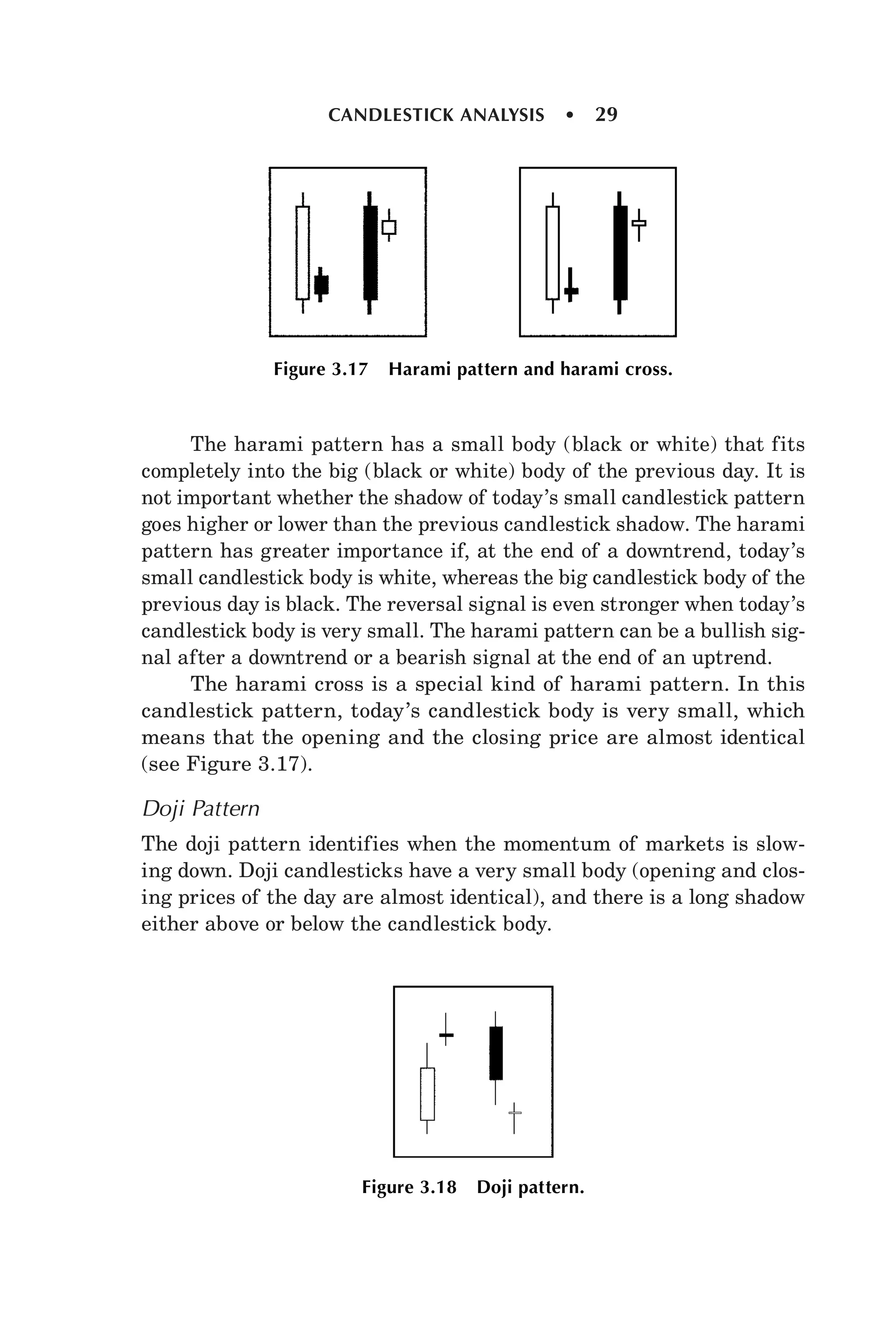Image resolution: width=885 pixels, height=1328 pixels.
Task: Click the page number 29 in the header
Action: tap(606, 115)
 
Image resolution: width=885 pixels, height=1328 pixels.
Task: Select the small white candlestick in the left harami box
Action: tap(388, 227)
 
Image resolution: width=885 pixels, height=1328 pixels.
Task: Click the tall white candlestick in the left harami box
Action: tap(302, 252)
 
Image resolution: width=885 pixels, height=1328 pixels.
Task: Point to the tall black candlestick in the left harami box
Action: tap(370, 252)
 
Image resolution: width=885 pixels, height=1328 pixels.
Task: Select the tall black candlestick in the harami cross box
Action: tap(620, 252)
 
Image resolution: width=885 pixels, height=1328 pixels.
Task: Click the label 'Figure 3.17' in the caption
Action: tap(320, 370)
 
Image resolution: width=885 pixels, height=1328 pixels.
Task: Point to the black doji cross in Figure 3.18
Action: tap(446, 1035)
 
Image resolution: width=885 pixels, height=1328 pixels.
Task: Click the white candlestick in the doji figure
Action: tap(427, 1094)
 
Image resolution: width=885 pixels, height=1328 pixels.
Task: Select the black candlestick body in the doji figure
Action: tap(496, 1053)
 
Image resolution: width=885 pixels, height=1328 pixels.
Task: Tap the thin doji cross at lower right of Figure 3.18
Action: tap(514, 1113)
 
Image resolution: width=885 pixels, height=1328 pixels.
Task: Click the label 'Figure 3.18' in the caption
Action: tap(409, 1188)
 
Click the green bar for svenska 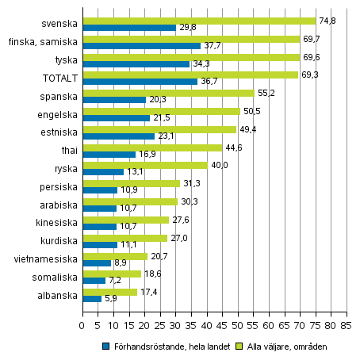click(198, 21)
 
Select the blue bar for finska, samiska click(141, 46)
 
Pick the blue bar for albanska click(92, 299)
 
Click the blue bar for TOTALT click(140, 82)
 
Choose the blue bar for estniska click(118, 136)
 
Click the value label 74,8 click(327, 21)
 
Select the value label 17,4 click(149, 292)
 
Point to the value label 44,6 click(233, 147)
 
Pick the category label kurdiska click(59, 240)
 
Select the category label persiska click(58, 187)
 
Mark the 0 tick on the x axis click(82, 324)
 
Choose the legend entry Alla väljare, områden click(283, 346)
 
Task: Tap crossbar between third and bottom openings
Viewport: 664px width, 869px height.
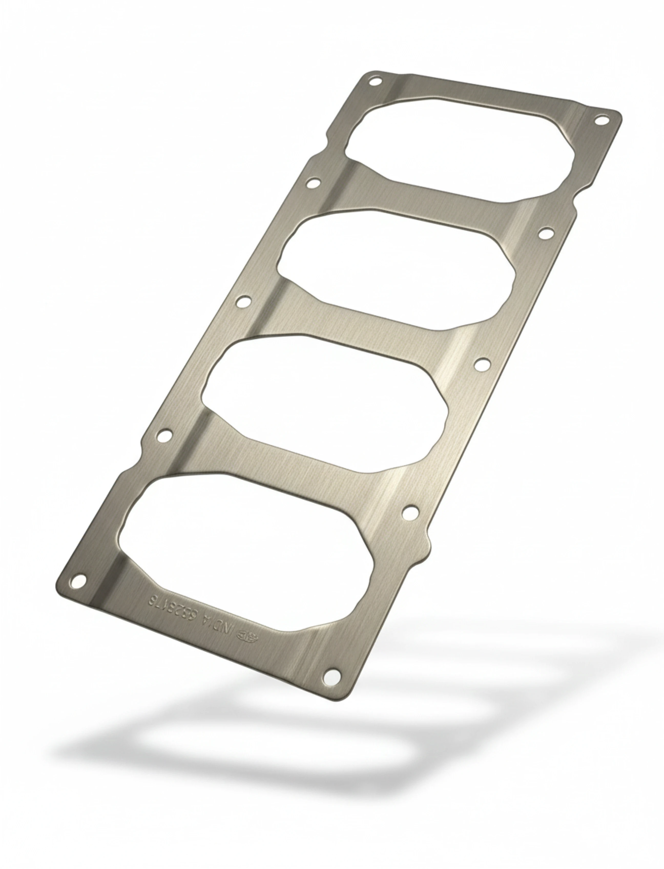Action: (x=285, y=470)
————
■ What you have to do ■
Which lines of the records contain the word "caption"? Copy each of them in full.

■ Written solution ■
Task: Click the label 'Figure 3.17' in the caption
Task: Click the label 'Figure 3.18' in the caption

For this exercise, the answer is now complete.